The MUST trial is a 23-center, randomized, controlled, comparative effectiveness trial, Dr. Thorne explained. Patients were stratified based upon the type of uveitis they had and by the clinical site where they were enrolled. In all, 255 patients were randomly assigned to either systemic (n = 126) or implant (n = 129) therapy. Crossover rates and losses to follow-up were low, she noted.
“The MUST trial was designed to compare these two treatment modalities with a primary outcome of best-corrected visual acuity at the 2-year mark,” Dr. Thorne said. “Secondary outcomes included: control of uveitis, development of or prevention of complications in the eye related to uveitis, ocular and systemic side effects associated with treatment, and quality of life measures.”
At 2 years, the implant and the systemic therapy groups had a mean improvement in visual acuity of +6.0 and +3.2 letters, respectively (p = 0.16).
“You could see a slight but steady improvement in vision in both groups,” Dr. Thorne said.
Residual active uveitis remained in 12% of those in the implant therapy group and 29% of those in the systemic therapy group (p = 0.001). At 2 years, there was a 66% reduction in the level of uveitis activity in the group with the implants and a 46% reduction in the systemic group, and this was statistically significant (p = 0.001).
“Control of active uveitis occurred more quickly and more frequently in the implant group than in the systemic arm, although there was an impressive improvement with both therapies,” Dr. Thorne said.
“Both approaches did an excellent job at controlling the inflammation in the majority of patients, but control appeared to be faster and more frequent in our implant group. We saw cystoid macular edema resolution in both groups, and the difference was not statistically significant, which was somewhat surprising to us as investigators,” she concluded.
Patients assigned to the implant group had a higher risk of cataract surgery (hazard ratio [HR] = 3.3, p < 0.0001), treatment for elevated IOP (HR = 4.2, p < 0.0001), and glaucoma (HR = 4.2, p = 0.0008) when compared with those assigned to the systemic treatment arm. Despite these adverse events, the number of cases of intraoperative complications was low.

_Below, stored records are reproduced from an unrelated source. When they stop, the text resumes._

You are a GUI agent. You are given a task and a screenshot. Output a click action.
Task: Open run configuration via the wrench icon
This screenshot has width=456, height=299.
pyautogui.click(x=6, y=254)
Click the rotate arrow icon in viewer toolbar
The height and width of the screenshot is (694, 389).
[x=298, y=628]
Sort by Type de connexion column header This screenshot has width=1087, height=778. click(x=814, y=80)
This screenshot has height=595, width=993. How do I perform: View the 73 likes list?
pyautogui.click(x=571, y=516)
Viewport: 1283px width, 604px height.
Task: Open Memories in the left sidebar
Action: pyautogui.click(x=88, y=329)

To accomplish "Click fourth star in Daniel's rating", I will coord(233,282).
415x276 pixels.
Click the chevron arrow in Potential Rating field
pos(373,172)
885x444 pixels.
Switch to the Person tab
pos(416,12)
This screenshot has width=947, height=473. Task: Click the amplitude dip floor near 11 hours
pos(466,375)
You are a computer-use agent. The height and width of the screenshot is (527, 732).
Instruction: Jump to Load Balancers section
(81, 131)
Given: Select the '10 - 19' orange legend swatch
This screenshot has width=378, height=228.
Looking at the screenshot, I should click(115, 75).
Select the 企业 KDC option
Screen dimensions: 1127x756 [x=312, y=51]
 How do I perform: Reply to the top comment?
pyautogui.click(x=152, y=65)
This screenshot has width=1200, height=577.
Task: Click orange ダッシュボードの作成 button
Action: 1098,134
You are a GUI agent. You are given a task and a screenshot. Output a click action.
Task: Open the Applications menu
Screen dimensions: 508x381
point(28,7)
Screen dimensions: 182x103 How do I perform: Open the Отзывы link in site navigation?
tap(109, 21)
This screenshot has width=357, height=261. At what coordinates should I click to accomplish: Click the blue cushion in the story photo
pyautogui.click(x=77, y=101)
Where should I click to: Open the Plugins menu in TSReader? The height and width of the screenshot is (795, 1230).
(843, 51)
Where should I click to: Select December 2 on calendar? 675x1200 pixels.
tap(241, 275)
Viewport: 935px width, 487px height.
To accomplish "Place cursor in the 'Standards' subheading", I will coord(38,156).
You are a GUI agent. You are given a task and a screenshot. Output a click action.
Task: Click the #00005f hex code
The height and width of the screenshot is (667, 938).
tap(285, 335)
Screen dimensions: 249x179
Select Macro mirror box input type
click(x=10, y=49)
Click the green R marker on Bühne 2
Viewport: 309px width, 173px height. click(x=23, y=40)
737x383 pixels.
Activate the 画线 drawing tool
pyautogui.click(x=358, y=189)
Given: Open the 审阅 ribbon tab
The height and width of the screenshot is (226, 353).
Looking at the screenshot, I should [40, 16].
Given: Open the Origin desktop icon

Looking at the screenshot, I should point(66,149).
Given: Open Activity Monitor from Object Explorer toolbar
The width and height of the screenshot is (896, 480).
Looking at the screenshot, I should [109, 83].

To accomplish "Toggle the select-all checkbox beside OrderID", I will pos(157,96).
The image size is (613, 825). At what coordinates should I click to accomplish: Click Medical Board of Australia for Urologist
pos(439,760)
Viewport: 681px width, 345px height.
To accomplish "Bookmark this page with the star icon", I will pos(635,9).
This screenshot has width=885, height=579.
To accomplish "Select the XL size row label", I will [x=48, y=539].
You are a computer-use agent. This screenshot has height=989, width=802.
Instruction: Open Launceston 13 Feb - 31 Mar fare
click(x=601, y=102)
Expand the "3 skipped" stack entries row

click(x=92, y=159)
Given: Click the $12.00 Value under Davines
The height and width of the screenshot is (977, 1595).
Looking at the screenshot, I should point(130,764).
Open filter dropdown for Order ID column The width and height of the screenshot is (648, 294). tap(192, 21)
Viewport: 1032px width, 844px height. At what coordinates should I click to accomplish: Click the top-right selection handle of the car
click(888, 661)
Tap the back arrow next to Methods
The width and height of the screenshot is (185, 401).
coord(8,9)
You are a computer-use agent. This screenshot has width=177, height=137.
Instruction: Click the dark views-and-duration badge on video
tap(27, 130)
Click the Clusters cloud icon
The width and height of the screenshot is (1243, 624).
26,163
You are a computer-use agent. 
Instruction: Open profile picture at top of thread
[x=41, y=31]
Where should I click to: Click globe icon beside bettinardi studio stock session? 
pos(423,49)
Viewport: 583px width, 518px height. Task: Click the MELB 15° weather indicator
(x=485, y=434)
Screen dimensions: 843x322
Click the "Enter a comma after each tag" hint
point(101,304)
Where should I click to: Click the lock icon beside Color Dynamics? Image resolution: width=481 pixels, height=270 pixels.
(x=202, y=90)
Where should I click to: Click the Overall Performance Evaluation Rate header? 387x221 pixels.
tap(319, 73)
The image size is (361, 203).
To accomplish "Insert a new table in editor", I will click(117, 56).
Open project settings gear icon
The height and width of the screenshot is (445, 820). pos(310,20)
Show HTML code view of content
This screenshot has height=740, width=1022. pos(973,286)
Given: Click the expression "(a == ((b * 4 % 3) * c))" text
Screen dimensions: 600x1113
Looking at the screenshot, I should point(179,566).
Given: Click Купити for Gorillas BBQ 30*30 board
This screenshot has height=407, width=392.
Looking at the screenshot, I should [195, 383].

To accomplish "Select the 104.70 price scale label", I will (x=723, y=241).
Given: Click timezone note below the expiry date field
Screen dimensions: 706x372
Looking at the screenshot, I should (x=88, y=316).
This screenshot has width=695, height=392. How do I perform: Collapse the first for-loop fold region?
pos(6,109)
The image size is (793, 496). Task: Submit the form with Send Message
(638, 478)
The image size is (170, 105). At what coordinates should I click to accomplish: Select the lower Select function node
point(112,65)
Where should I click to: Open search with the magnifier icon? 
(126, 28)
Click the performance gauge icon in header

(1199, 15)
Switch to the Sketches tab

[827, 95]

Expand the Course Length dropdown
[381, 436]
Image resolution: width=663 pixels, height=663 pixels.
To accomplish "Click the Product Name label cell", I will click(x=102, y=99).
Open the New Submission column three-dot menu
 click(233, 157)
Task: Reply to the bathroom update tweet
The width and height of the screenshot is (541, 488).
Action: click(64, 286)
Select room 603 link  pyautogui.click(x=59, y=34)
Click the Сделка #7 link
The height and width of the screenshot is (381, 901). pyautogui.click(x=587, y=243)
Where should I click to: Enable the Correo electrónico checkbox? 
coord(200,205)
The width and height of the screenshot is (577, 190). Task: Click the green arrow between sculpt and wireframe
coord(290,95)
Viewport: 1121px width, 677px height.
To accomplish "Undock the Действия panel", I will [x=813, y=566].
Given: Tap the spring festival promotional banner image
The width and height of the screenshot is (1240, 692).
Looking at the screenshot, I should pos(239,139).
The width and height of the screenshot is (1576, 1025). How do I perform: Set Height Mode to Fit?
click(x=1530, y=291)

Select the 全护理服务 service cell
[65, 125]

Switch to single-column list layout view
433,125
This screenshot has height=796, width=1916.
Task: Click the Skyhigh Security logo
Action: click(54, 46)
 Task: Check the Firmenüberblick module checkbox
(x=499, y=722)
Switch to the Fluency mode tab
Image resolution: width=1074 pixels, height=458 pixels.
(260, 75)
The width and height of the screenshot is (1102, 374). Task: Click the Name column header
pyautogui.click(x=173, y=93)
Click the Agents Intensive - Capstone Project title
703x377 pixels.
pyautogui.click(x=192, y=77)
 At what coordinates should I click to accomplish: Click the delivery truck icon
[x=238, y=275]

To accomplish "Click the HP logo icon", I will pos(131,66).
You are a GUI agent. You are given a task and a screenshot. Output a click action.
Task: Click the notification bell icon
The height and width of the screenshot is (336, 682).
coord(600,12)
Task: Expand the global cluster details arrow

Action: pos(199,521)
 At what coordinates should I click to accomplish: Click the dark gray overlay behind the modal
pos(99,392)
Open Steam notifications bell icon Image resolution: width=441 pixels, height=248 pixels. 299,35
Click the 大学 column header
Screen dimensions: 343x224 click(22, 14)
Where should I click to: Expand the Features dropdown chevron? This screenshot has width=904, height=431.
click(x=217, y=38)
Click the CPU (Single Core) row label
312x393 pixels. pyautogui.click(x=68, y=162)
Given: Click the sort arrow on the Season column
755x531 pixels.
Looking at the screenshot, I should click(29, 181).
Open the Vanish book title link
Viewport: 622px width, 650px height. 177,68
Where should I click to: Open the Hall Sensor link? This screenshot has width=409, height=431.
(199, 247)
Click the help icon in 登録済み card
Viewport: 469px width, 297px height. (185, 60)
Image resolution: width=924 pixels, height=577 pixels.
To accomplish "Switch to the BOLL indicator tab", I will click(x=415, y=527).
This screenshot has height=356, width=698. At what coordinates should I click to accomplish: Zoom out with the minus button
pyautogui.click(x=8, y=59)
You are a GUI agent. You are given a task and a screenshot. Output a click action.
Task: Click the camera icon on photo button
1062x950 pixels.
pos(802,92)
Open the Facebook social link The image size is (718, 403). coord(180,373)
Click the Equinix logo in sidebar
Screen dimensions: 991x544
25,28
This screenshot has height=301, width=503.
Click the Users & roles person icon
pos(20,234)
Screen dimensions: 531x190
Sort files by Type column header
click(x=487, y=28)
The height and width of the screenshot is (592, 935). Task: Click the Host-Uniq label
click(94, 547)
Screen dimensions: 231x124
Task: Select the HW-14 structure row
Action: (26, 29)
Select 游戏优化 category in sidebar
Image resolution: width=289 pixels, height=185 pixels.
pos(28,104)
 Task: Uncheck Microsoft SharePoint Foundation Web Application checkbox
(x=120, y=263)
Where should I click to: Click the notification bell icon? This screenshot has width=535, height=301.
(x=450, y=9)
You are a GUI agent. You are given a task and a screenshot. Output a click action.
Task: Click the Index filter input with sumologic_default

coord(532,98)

Patients assigned to the systemic therapy group experienced more infections requiring antibiotic treatment than those in the implant therapy group (0.60/person-year [PY] versus 0.36/PY, p = 0.034), but these carried no notable long-term consequences. The incidence rates of other systemic adverse events in both groups were low, with minimal differences between the two groups.
At 2 years, improvements in vision-related quality of life were higher in the implant arm compared with the systemic arm (+11.4 and +6.8 units, respectively; p = 0.043), as were changes in health utility of +0.02 and –0.02 units (p = 0.06).
“We did see some mild differences in general quality of life measures that modestly favored the implant group. On some of these factors, those changes were statistically significant, but they were not thought to be clinically meaningful changes,” Dr. Thorne said.
The Multicenter Uveitis Steroid Treatment (MUST) Trial Research Group. Randomized comparison of systemic anti-inflammatory therapy versus fluocinolone acetonide implant for intermediate, posterior, and panuveitis: The Multicenter Uveitis Steroid Treatment Trial. Ophthalmology. 2011;118:1916-1926.
Dr. Thorne is the recipient of the RPB Sybil B. Harrington Special Scholar Award.